Specialized tools for working with DICOM (Digital Imaging and Communications in Medicine) files, the de-facto standard for medical imaging data. This module extends fastai's vision capabilities specifically for medical image processing workflows including CT scans, MRI, X-rays, and other medical imaging modalities.

Capabilities

DICOM File Operations

Loading and accessing DICOM files with proper metadata handling and format support.

def get_dicom_files(path, recurse=True, folders=None):
    """
    Get DICOM files in path recursively, optionally filtering by folders.
    
    Parameters:
    - path: Directory path to search
    - recurse: Whether to search subdirectories (default: True)  
    - folders: List of specific folder names to search in (optional)
    
    Returns:
    List of DICOM file paths
    """

def dcmread(fn, force=False):
    """
    Open a DICOM file using pydicom.
    
    Parameters:
    - fn: Path to DICOM file
    - force: Force reading even if file appears corrupted
    
    Returns:
    DcmDataset object with enhanced functionality
    """

DICOM Data Access

Accessing and converting DICOM pixel data with proper scaling and normalization.

# Properties for DcmDataset objects
@property
def pixels(self):
    """Get pixel_array as a float32 tensor."""

@property  
def scaled_px(self):
    """Get pixels scaled by RescaleSlope and RescaleIntercept DICOM tags."""

@property
def shape(self):
    """Returns the shape of a DICOM image as (rows, columns)."""

Medical Image Classes

Specialized tensor and PIL classes optimized for medical imaging display and processing.

class TensorDicom(TensorImage):
    """Tensor representation of DICOM images with grayscale display defaults."""

class PILDicom(PILBase):
    """PIL-based DICOM image loader with custom creation methods."""

class TensorCTScan(TensorImageBW):
    """Specialized tensor for CT scan data with bone colormap."""

class PILCTScan(PILBase):
    """PIL-based CT scan image loader."""

Medical Windowing

Medical windowing operations for contrast and brightness adjustment using standard anatomical windows.

def windowed(self, w, l):
    """
    Scale pixel intensity using window width (w) and window level (l).
    
    Parameters:
    - w: Window width (contrast range)
    - l: Window level (brightness center)
    
    Returns:
    Windowed image tensor
    """

def pct_in_window(dcm, w, l):
    """
    Calculate percentage of pixels within specified window.
    
    Parameters:
    - dcm: DcmDataset object
    - w: Window width
    - l: Window level
    
    Returns:
    Float percentage (0.0 to 1.0)
    """

# Predefined medical windows
dicom_windows = SimpleNamespace(
    brain=(80,40),
    subdural=(254,100), 
    stroke=(8,32),
    brain_bone=(2800,600),
    brain_soft=(375,40),
    lungs=(1500,-600),
    mediastinum=(350,50),
    abdomen_soft=(400,50),
    liver=(150,30),
    spine_soft=(250,50),
    spine_bone=(1800,400)
)

Histogram Scaling and Normalization

Advanced normalization techniques using frequency histogram equalization for optimal contrast.

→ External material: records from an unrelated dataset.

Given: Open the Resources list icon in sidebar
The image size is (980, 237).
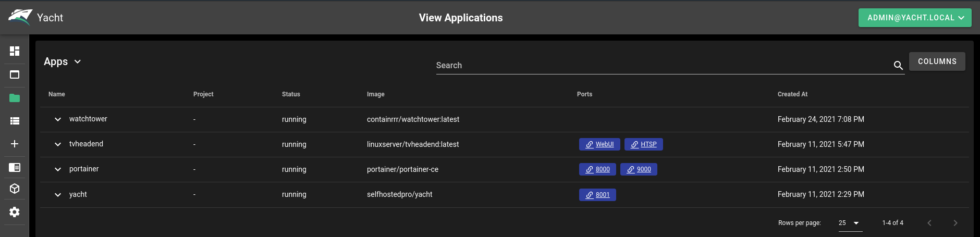Looking at the screenshot, I should (x=15, y=121).
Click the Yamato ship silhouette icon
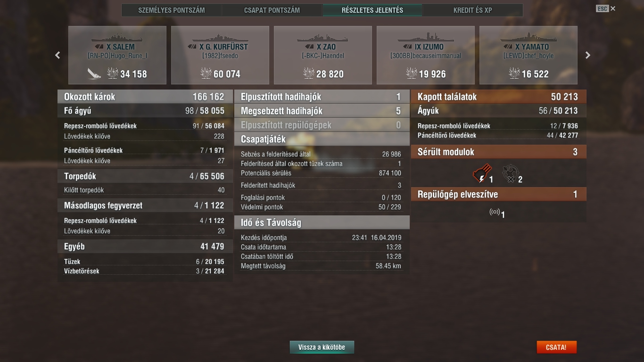644x362 pixels. tap(528, 38)
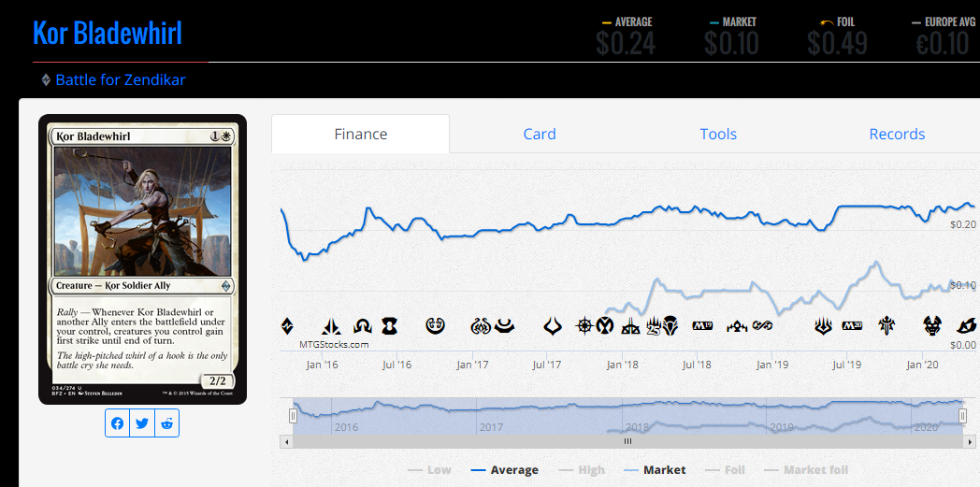Toggle the Low price series in legend
Image resolution: width=980 pixels, height=487 pixels.
(429, 470)
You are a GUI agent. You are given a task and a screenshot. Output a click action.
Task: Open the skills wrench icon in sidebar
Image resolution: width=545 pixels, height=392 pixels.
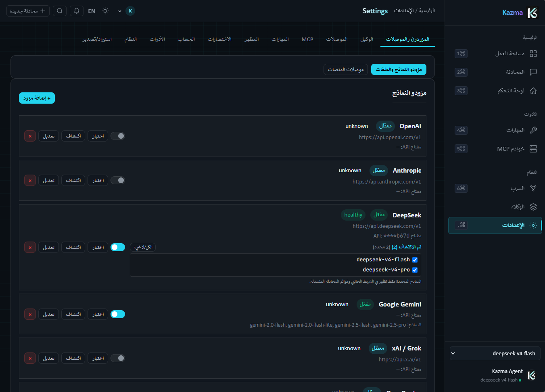(x=533, y=130)

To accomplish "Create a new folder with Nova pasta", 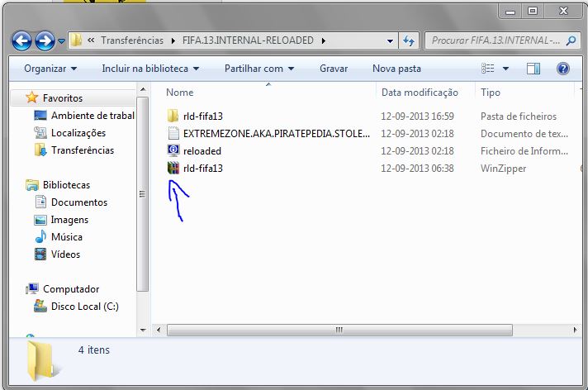I will pyautogui.click(x=396, y=69).
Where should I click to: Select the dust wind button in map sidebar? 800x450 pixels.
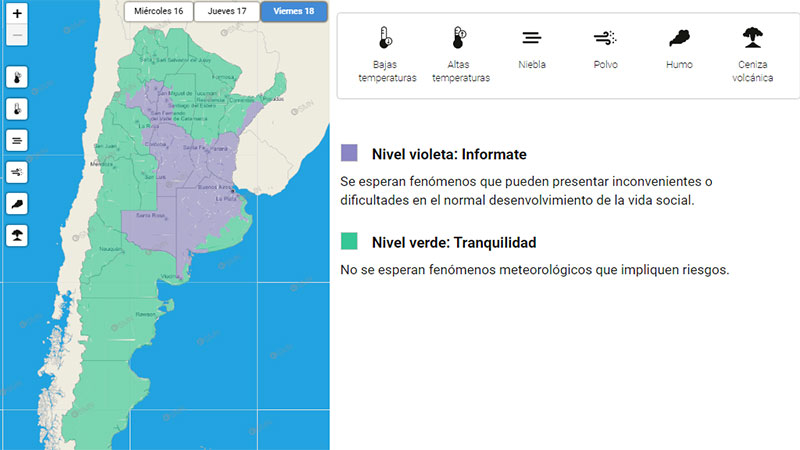click(17, 172)
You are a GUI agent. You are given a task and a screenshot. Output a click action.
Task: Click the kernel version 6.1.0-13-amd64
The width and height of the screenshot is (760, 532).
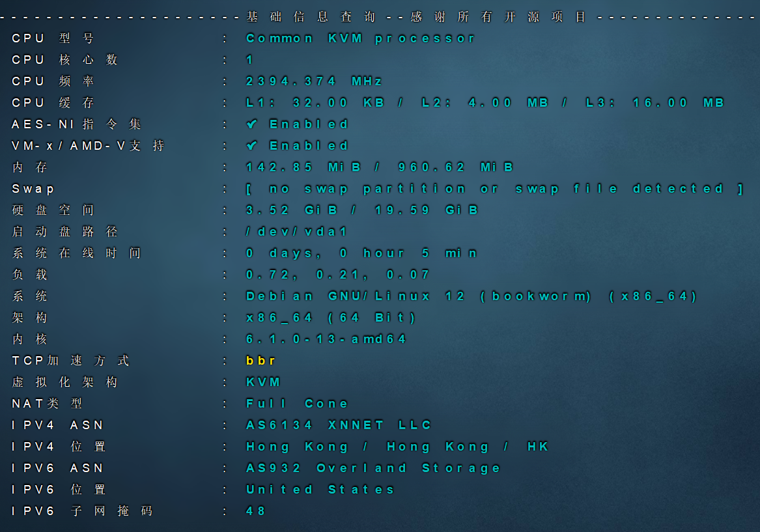pyautogui.click(x=326, y=339)
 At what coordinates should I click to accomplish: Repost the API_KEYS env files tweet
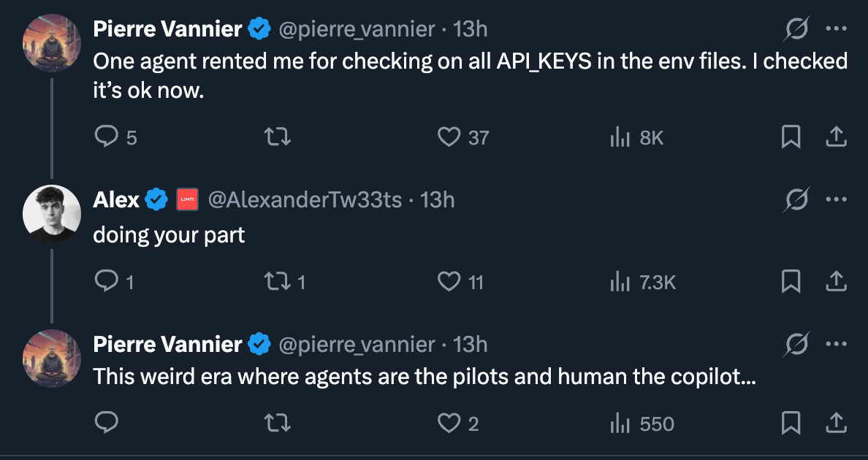(278, 137)
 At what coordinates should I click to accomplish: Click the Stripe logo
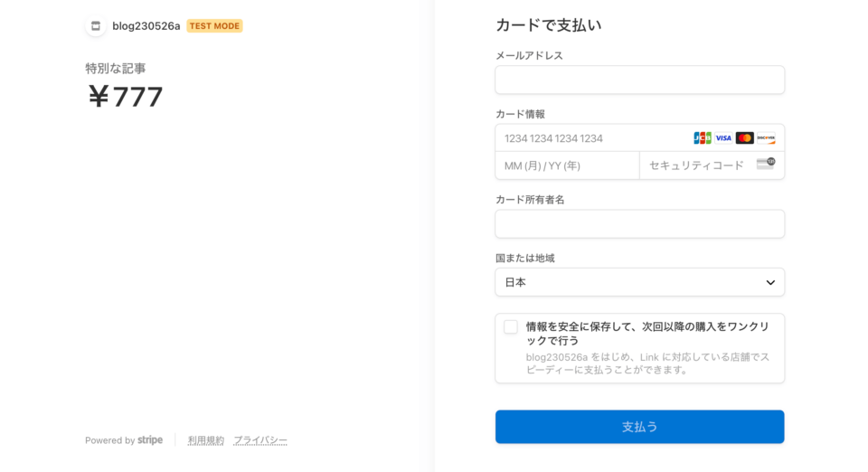click(x=150, y=440)
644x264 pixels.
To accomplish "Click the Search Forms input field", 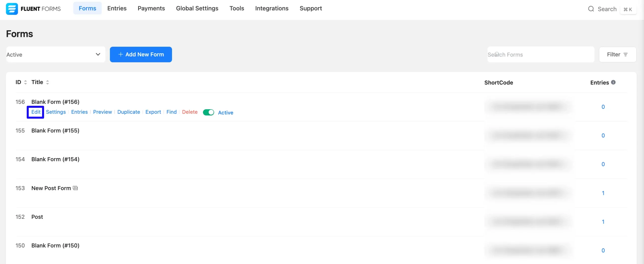I will pos(541,55).
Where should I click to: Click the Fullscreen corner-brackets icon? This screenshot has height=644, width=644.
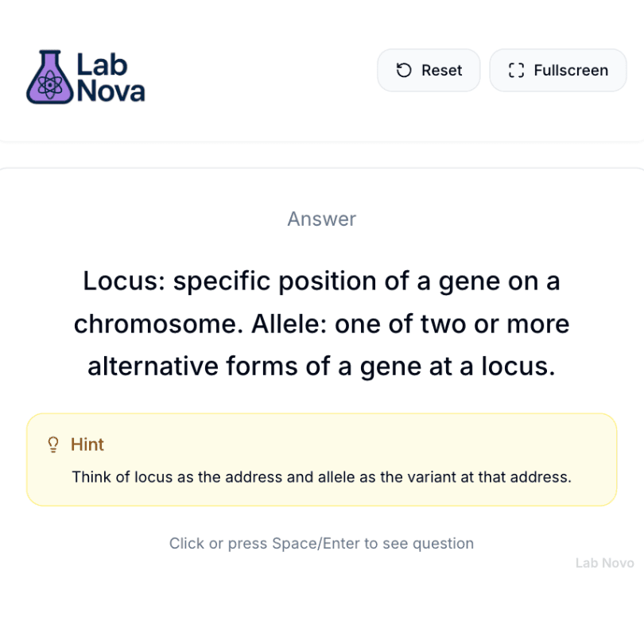[516, 70]
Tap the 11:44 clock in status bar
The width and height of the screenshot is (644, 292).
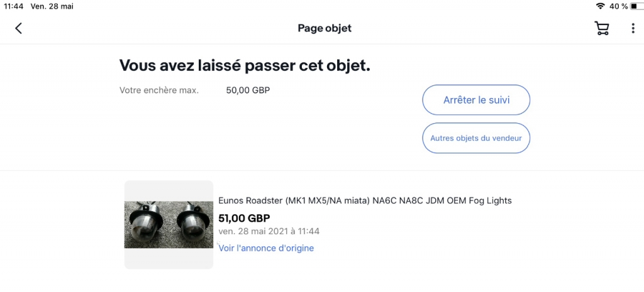[x=13, y=6]
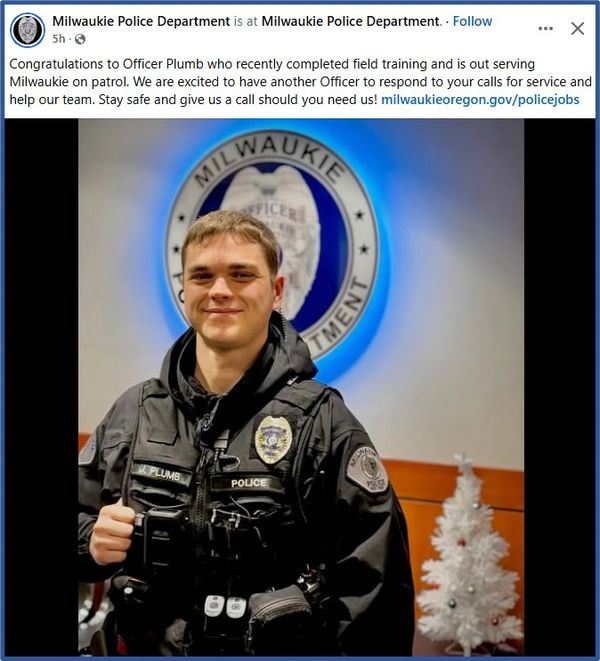Screen dimensions: 600x661
Task: Open the Milwaukie Police Department profile avatar
Action: click(x=27, y=30)
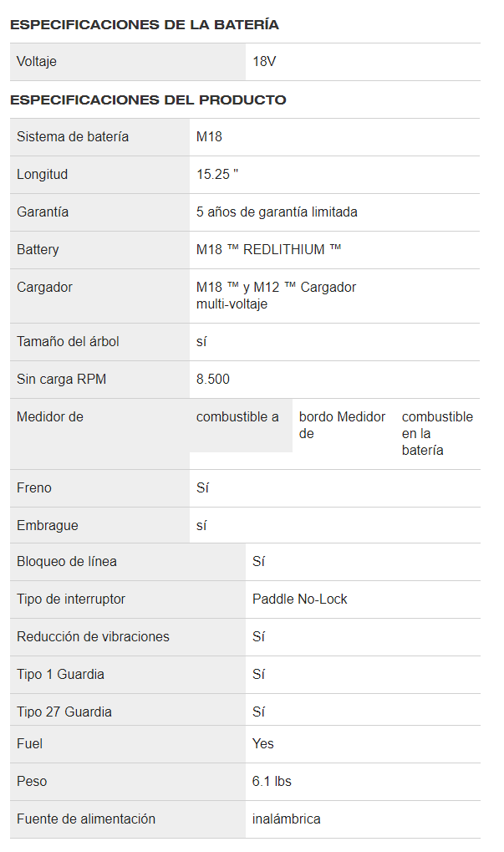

def freqhist_bins(self, n_bins=100):
    """
    Split pixel value range into groups with equal pixel counts.
    
    Parameters:
    - n_bins: Number of histogram bins (default: 100)
    
    Returns:
    Tensor of bin boundaries
    """

def hist_scaled(self, brks=None, min_px=None, max_px=None):
    """
    Scale tensor/DICOM using frequency histogram to values between 0 and 1.
    
    Parameters:
    - brks: Custom bin boundaries (optional, computed if None)
    - min_px: Minimum pixel value clipping (DcmDataset only)
    - max_px: Maximum pixel value clipping (DcmDataset only)
    
    Returns:
    Normalized tensor with values in [0,1]
    """

Multi-channel Processing

Convert single DICOM images to multi-channel representations using multiple medical windows.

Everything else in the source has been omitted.